On a very small island connected to a small island by a three-car ferry, on a thin slice of land that spans between a protected bay and the Atlantic Ocean, at the end of a sand drive curling between pitch pines and circumscribing the nearly hemispherical canopy of a black oak, this Peter Rose + Partners house is both sentry and partner to the atlantic and bay waters that encircle it with nearly 360 degrees of ocean.
The sand rises from a wetland adjacent the bay, stretching north, windward, rising to over fifty feet at the atlantic shore, and dropping suddenly beneath a zagging beach stair that traverses back to water level.
Seven bedrooms are tightly stacked together in a two-story block, three north and four south, sunken into the earth and rising as little as possible above bluff height, wood framed and packed with cabinetry and bathrooms, the density broken with light and a view to the forest by a stair and short bridge connecting north bedrooms with south.
Adjacent, the stair lights at a floor level midway between the two bedroom levels, and living, dining, and kitchen areas spread across the former space of the bluff. Here there is light steel framing, with wide-flange beams lifting the structure above, only their bottom flanges visible in the ceiling and subtly defining the limits of the planted roofs above.
Three steel columns are visible in the midst of the woodwork, contrasting the density of the bedrooms with a lightness and nearly wall free expanse of the living areas, broken by kitchen cabinets, stone fireplace, and two steps down to the living room sofa.
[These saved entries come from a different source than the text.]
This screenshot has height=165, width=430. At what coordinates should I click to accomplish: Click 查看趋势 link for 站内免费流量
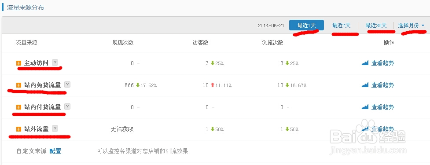pyautogui.click(x=382, y=85)

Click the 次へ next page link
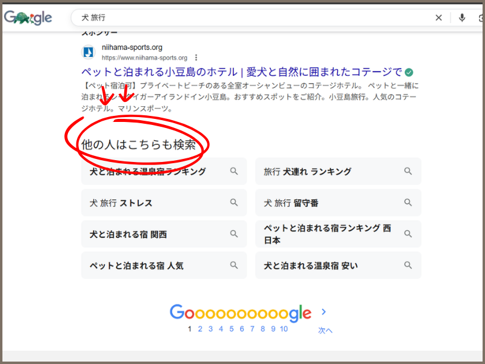coord(325,331)
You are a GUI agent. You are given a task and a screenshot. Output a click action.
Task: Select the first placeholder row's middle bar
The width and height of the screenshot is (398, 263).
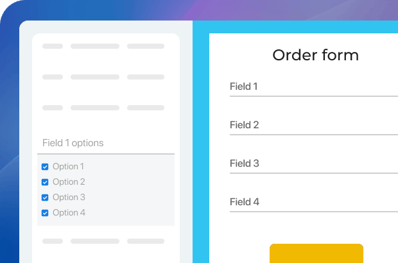95,46
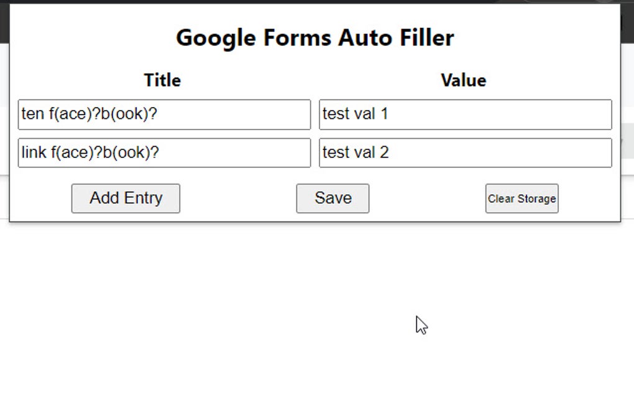Image resolution: width=634 pixels, height=397 pixels.
Task: Click the value field showing 'test val 1'
Action: 464,114
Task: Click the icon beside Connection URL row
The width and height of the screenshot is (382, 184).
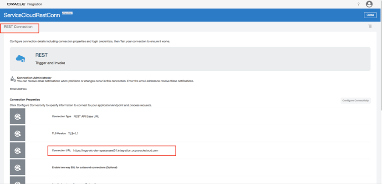Action: click(x=18, y=150)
At this level, 32 feet of glass opens to the atlantic ocean, and windows in nearly every direction further reveal the landscape or the sea.
The construction process has revealed this landscape throughout the seasons as a foil to the house, a background to its steel frame, an extension to its stone terrace, a constantly changing source of color and texture against which the Western Red cedar walls and stone floors are framed.